Passage à 80 km/h sur les routes : le député vosgien Jean-Jacques Gaultier dit non

mercredi 14 mars 2018 à 11:25 Par Angeline Demuynck, France Bleu Sud Lorraine

Comme les autres élus Les Républicains, le député des Vosges demande "solennellement" au gouvernement de revenir sur cette mesure qui doit s'appliquer à partir de cet été.

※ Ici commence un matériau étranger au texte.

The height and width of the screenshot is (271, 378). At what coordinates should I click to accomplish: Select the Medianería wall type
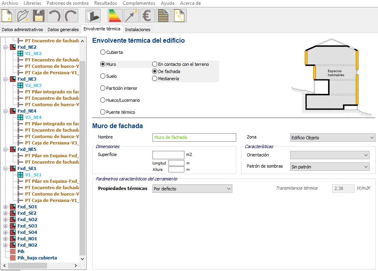tap(155, 79)

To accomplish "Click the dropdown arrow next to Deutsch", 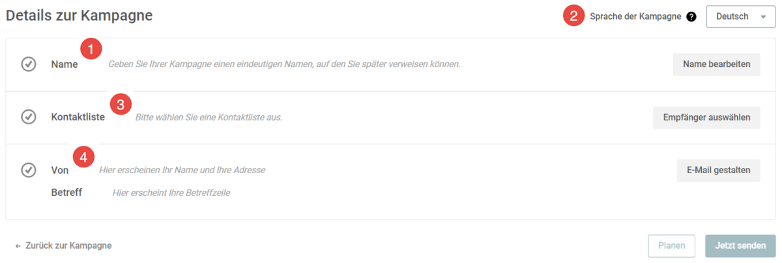I will pos(763,18).
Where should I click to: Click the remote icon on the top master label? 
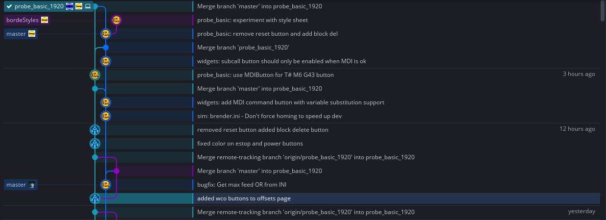pyautogui.click(x=32, y=34)
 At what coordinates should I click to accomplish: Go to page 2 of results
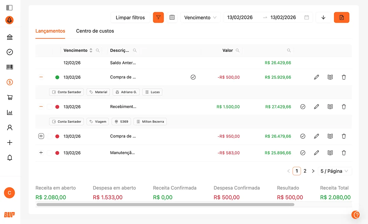click(x=305, y=171)
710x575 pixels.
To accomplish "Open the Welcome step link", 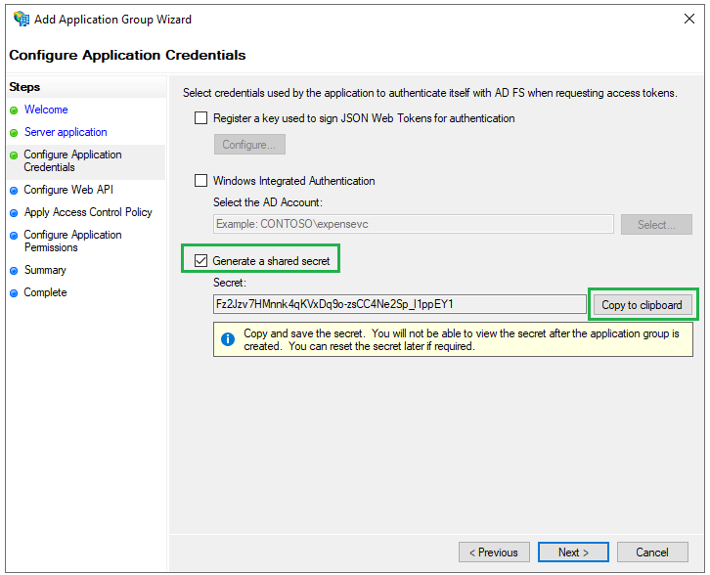I will 46,110.
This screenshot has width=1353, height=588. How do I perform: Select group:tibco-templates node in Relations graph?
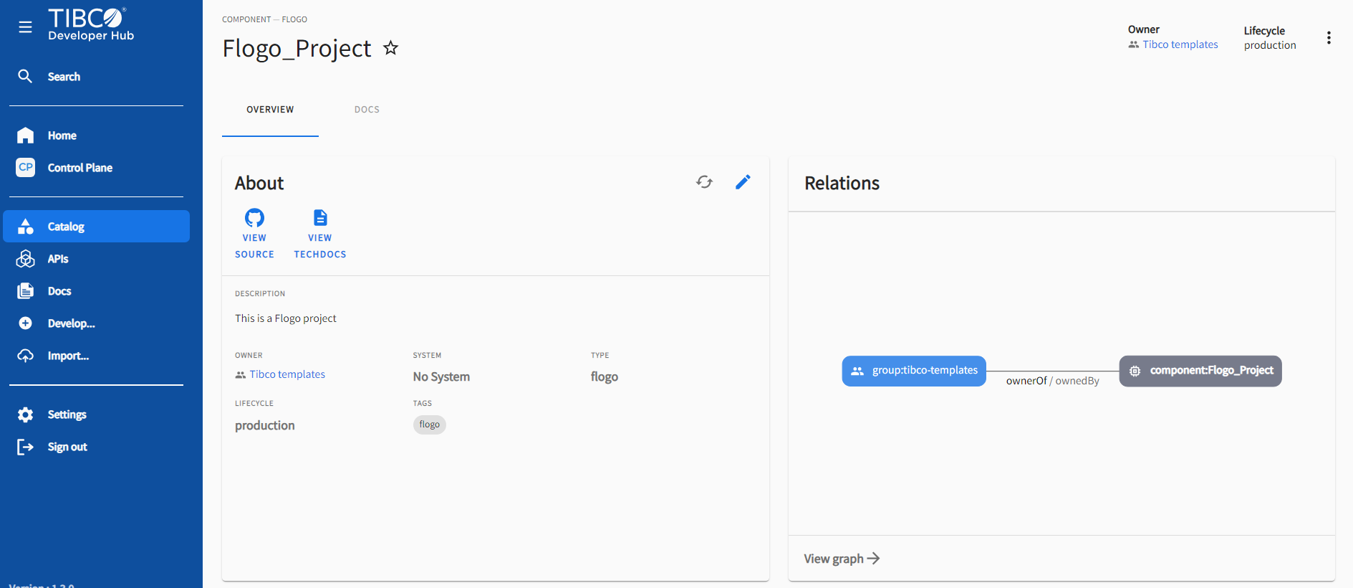[914, 371]
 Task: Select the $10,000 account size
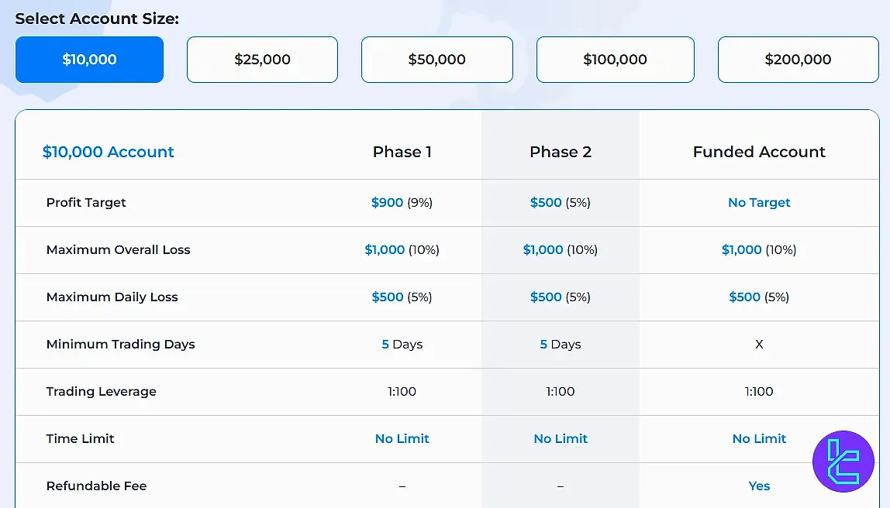click(89, 60)
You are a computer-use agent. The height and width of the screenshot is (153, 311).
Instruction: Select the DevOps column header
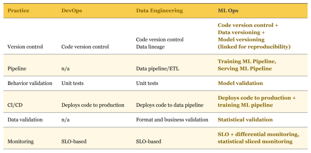tap(71, 10)
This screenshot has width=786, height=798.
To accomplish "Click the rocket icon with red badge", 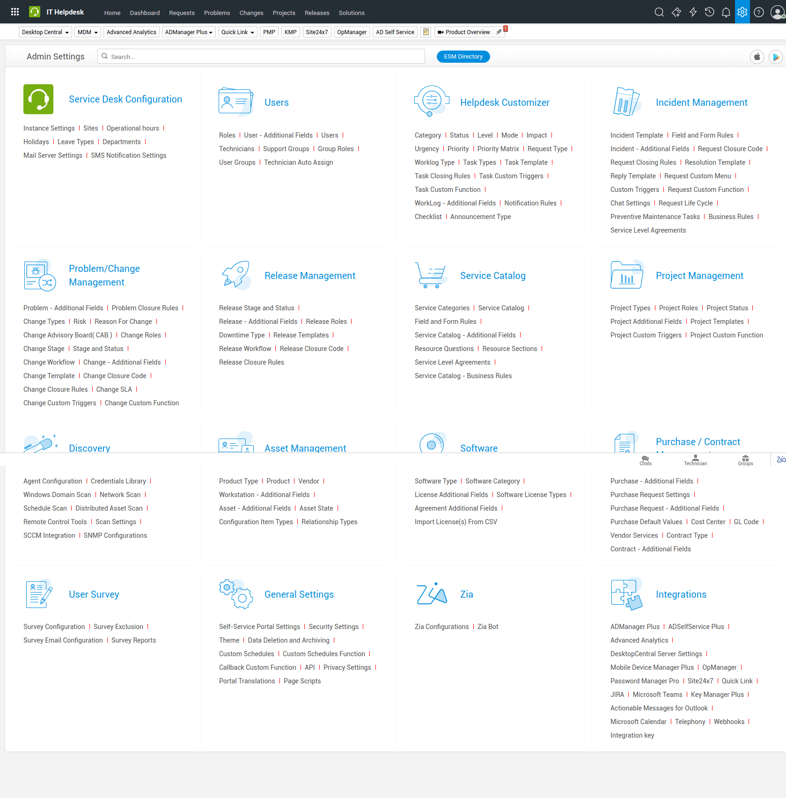I will point(500,32).
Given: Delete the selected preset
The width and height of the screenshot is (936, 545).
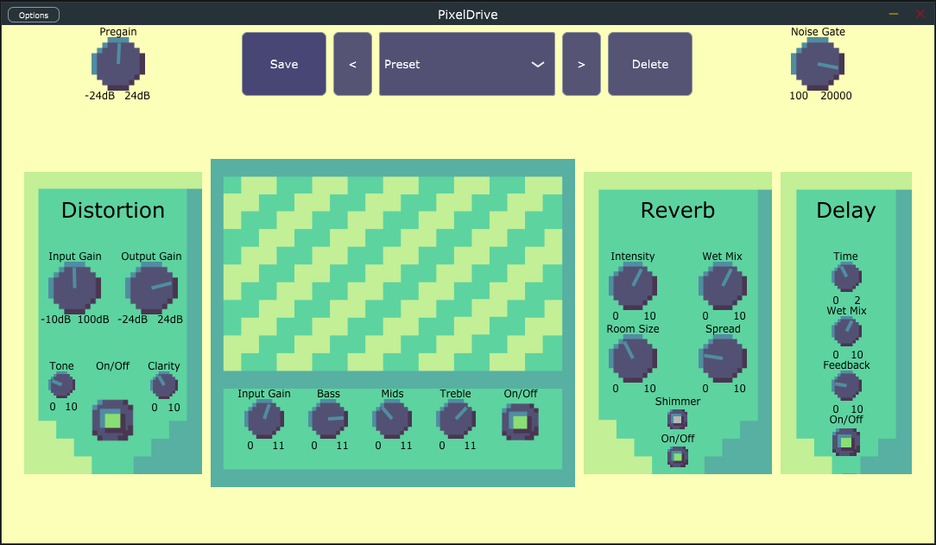Looking at the screenshot, I should [649, 64].
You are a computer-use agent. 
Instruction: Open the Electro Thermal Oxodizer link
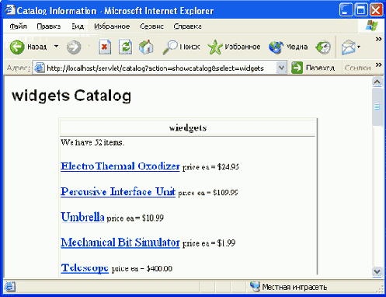(x=120, y=166)
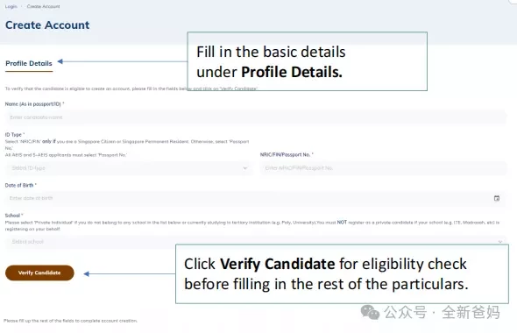This screenshot has width=517, height=333.
Task: Open the Profile Details tab
Action: click(29, 64)
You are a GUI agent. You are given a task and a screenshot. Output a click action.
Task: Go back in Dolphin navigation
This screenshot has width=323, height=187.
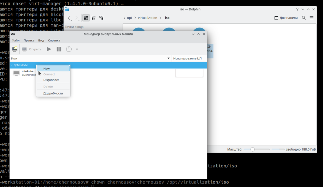point(69,18)
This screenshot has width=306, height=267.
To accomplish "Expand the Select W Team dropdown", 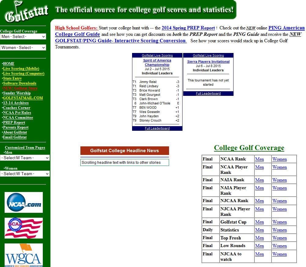I will click(25, 173).
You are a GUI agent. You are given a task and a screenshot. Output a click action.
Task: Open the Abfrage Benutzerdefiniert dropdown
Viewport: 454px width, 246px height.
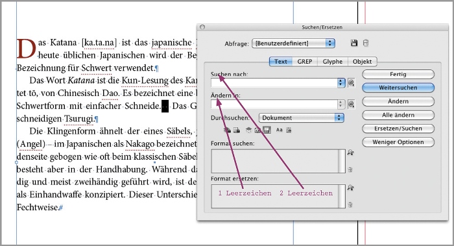(293, 43)
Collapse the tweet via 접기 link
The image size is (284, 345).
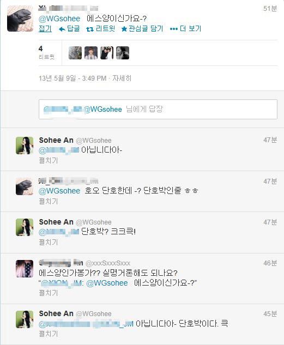point(45,28)
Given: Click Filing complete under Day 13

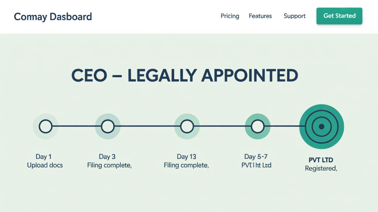Looking at the screenshot, I should (186, 165).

En Lorraine comme ailleurs la mesure est contestée. Ici par la Fédération française des motards en colère
En Lorraine comme ailleurs la mesure est contestée. Ici par la Fédération française des motards en colère © Maxppp - Ouest France

"Non aux 80 km/h". Dans une tribune libre publiée dans le Bulletin des élus locaux, Jean-Jacques Gaultier dit son opposition à la mesure qui entrera en vigueur le 1er juillet prochain.  "Depuis plusieurs semaines, les automobilistes et les motards sont réunis dans un cortège de manifestations, de pétitions, de protestations, de coups de gueule et de coup de Klaxon. Les Républicains sont avec eux pour s'opposer à cette baisse", annonce le député LR des Vosges. Comme les autres élus de son groupe, il dénonce le manque de concertation autour de la mesure voulue par Edouard Philippe. 

Le gouvernement a, en effet, confirmé la baisse de la vitesse maximale autorisée sur les routes secondaires sans séparateur de voie. Une mesure dangereuse selon le parlementaire lorrain : "les dépassements seront de plus en plus difficiles", estime t-il.  

L'élu conteste également l'utilité de la mesure : "les chiffres [...] ont montré en 2017, une baisse du nombre de morts sur les routes françaises", résume t-il, en comparant la situation à celles de nos voisins européens. Autre argument avancé : le prix d'un tel changement. "Il n'est pas nécessaire de changer 22.000 panneaux pour un coût total de 10 millions d'euros", estime t-il. En Meurthe-et-Moselle et dans les Vosges, cela représente 250 panneaux. 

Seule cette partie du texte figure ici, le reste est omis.